» **Passage to read**:
########################################

The Depository of Arrogance
We drove the long stretch of road cutting through miles of farmland and ranchland between Wagner and Greenwood, home to Peter Cook who often brought lovely beaded jewelry and barrettes he created to church to sell afterwards. His beadwork was as impressive as his baking abilities, as I had experienced by relishing his incredible apple pies. We were there to remove several stained glass windows from the Church of the Holy Fellowship, one of three abandoned chapels set like unpolished crystals on the ragged banks flanking the Missouri River. I walked along the moist earth wondering how much money had been spent on the reservations trying to bridge a cultural gap that couldn’t possibly be spanned with money.
The Episcopal congregations had been dwindling for a while because the seniors, who made up the bulk of the worshipers, were dying away. Maybe it had always been inevitable that these churches, monuments to a foreign deity, would become empty laboratories of coercion, their experiments doomed to fail. After all, how much clout could a religion sustain when it replaced a spirituality vitally alive each and every day with a building staying locked more often than it remained open?
With the decreased activity caused by so many defections into Wagner, the neighborhood now languished with only an occasional dog's barking to interrupt the quietude. It saddened me to add to the decline of this spot, which once saw the dockage of paddleboats as they stopped on their way along the pre-dammed Missouri during the rowdy days of the westward expansion. The new church in Wagner—soon to be consecrated the Church of the Holy Spirit or Woniya Wakan—would only sentence Holy Fellowship to further decline.

########################################

» **Dataset extract**:

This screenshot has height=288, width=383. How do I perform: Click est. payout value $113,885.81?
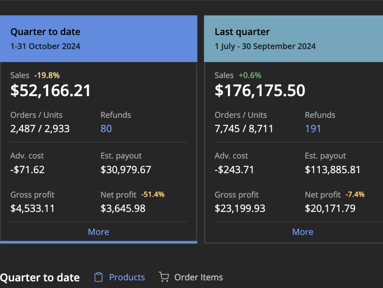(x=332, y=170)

########################################

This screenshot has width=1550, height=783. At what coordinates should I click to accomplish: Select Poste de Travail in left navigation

########################################

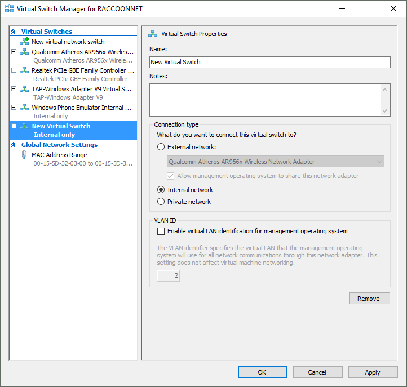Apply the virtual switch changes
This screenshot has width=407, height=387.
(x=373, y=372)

########################################

» **Required work**: Write what comes next in the passage titled "The Depository of Arrogance," picking up after its last sentence about the Church of the Holy Fellowship.

» **Output below**:
The bell at the Church of the Holy Fellowship in Greenwood.Truth be told, the church had fallen silent long before we came to build a new one. Rather than hold services embraced by the warm patina of the wooden pews and the gentle ambiance of the clapboard chapel, the parishioners of Holy Fellowship had been worshiping in a community center next to the empty lot where Woniya Wakan would stand. The center was an institutional prototype: impersonal, cold and bland. The floor was irrevocably dirty—a fact the swarming flies seemed to appreciate—and the tic-tic-tic of the overhead fan kept the silence company between liturgy, prayer and song.
I loved singing hymns in Dakota. I struggled through the breathy language, appreciating the rhythmical intonations, the nuance of sound, the inflections. But I grew to dread the Bible readings. As soon as I took my seat in one of the rickety metal folding chairs, I’d scan the handouts holding the Collect, the Psalm and the readings to see if what was printed there was disdainful given the events of the past 150 years, as it happened more often than not. We read the Collect in unison: "Remember those who are ill treated, since you also are in the body." How insulting that these Native Americans were being told to remember what we had long ignored. The prayers were no less disturbing to me: "Guide the people of this land, and of all the nations, in the ways of justice and peace, that we may honor one another and serve the common good."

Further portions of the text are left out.